W poniedziałek w Pile trwają obrady, współorganizowanego przez IPN, ogólnopolskiego Kongresu „Dekada Wyklętych” w 95. rocznicę urodzin Danuty Siedzikówny „Inki”. W wydarzeniu bierze udział m.in. prezes IPN dr Karol Nawrocki oraz Szef Urzędu ds. Kombatantów i Osób Represjonowanych Jan Józef Kasprzyk.
Otwierając Kongres ks. dr Jarosław Wąsowicz przypomniał, że w 2010 roku prezydent RP Lech Kaczyński podjął inicjatywę ustawodawczą w zakresie uchwalenia nowego państwowego święta pod nazwą Narodowy Dzień Pamięci „Żołnierzy Wyklętych”. Uzasadnienie dołączone do projektu ustawy głosiło, że ustanowienie święta „jest wyrazem hołdu dla żołnierzy drugiej konspiracji za świadectwo męstwa, niezłomnej postawy patriotycznej i przywiązania do tradycji patriotycznych, za krew przelaną w obronie Ojczyzny (…). Narodowy Dzień Pamięci +Żołnierzy Wyklętych+ to także wyraz hołdu licznym społecznościom lokalnym, których patriotyzm i stała gotowość ofiar na rzecz idei niepodległościowej pozwoliły na kontynuację oporu na długie lata”. Uchwała została przegłosowana przez Sejm 5 lutego 2011 r. i podpisana przez prezydenta RP Bronisława Komorowskiego 9 lutego 2011 roku.
Prezes Instytutu Pamięci Narodowej dr Karol Nawrocki podkreślił w trakcie Kongresu, że „długo żołnierze podziemia antykomunistycznego, Żołnierze Niezłomni, Żołnierze Wyklęci, czekali na prawdę, która popłynie z serc i umysłów wolnych już Polaków. Długo też po roku ’89 czekali na to, aby znaleźli się odważni ludzie, którzy powiedzą o nich prawdę, zgodną z historią i prawdę, którą wszyscy państwo nieśliście przez lata 90., przez lata dwutysięczne do szerszego grona odbiorców” – mówił.

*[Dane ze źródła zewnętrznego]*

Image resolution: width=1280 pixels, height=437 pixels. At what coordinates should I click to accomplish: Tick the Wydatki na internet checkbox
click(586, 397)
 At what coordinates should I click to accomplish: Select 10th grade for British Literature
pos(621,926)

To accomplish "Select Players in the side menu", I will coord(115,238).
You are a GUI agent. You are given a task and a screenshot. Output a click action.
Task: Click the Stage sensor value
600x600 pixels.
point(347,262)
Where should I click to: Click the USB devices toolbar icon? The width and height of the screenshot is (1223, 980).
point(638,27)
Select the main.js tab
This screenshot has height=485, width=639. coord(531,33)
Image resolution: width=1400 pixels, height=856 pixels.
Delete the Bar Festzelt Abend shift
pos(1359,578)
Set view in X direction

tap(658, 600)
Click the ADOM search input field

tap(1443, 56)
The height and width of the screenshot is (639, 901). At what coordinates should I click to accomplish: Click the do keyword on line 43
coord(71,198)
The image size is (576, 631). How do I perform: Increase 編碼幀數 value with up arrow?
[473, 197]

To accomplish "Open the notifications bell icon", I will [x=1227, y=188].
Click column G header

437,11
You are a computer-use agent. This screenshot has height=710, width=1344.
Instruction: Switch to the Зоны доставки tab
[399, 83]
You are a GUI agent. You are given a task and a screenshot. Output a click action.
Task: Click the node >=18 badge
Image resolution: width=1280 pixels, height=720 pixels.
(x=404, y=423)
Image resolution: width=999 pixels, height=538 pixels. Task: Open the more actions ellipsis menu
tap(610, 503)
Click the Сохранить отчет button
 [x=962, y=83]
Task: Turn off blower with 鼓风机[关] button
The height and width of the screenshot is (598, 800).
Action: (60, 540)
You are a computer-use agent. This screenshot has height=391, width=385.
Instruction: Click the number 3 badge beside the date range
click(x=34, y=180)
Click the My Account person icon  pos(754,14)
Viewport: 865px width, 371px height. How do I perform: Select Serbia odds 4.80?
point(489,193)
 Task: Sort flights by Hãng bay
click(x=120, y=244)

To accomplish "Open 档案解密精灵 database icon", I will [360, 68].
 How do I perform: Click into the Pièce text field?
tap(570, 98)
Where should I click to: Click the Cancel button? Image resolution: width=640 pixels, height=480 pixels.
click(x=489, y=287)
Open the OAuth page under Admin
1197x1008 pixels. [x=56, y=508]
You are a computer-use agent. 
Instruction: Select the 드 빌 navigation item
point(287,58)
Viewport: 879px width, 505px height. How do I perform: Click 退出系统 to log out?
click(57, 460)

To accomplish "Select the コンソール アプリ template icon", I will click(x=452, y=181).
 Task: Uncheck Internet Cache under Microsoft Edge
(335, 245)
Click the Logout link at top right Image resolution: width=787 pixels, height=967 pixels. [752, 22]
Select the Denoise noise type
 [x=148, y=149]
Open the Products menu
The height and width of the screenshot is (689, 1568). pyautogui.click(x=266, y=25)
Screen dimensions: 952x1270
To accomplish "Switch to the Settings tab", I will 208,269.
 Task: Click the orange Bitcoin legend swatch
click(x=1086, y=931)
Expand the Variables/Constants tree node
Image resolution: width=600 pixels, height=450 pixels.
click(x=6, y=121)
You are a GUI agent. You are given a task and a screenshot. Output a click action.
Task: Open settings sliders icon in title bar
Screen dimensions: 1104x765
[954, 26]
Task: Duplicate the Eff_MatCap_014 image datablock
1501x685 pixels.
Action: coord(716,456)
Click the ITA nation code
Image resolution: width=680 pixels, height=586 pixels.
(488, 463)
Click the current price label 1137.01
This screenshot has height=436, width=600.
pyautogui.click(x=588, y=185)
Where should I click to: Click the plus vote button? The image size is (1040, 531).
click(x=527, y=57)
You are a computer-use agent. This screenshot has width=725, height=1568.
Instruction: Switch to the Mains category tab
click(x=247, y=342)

Dodał, że byli w latach 90. tacy, którzy podejmowali się już tego zadania – jak wskazał – byli to odważni społecznicy, odważni historycy. „Ale ta wiedza aż do powstania IPN nie została nigdy zinstytucjonalizowana. Powstanie IPN dało wszystkim społecznikom, historykom ten tlen potrzebny do walki o historyczną prawdę” – zaznaczył.
„Inicjatywa wielu środowisk patriotycznych wspierana, podjęta i z pełną determinacją realizowana przez mojego wielkiego poprzednika profesora Janusza Kurtykę, znalazła zrozumienie i wielkie wsparcie u śp. prezydenta Lecha Kaczyńskiego, z którego inicjatywy ustanowiono Narodowy Dzień Pamięci +Żołnierzy Wyklętych+. Dziś po tej dekadzie możemy wszyscy powiedzieć, że jesteśmy w innym miejscu i w innym czasie w opowieści o żołnierzach podziemia antykomunistycznego. Biuro Poszukiwań i Identyfikacji IPN na czele z panem prof. Krzysztofem Szwagrzykiem, odnajduje, identyfikuje i przygotowuje miejsca spoczynku dla naszych bohaterów. Wielu historyków podejmuje badania naukowe, ale nic nie udałoby się bez państwa, bez organizacji społecznych, bez fundacji bez takich wydarzeń, jak to dzisiejsze w Pile” – podkreślił.
Wyraził nadzieję, że w trakcie poniedziałkowego spotkania „podsumujemy tylko pewien etap w naszej działalności, bo brutalna arytmetyka i brutalna matematyka mówi, że ta piękna dekada wypełniona wieloma działaniami, to jest tylko dekada. Tylko dekada, która staje naprzeciw blisko pięciu dekad komunistycznej propagandy i kłamstwa, i 20 lat Rzeczpospolitej bojaźliwej, Rzeczpospolitej, która nie chciała mówić o żołnierzach podziemiach antykomunistycznego i obawiała się prowadzić własnej polityki pamięci - więc przed nami dalej wiele działań i wiele inicjatyw, które musimy podjąć.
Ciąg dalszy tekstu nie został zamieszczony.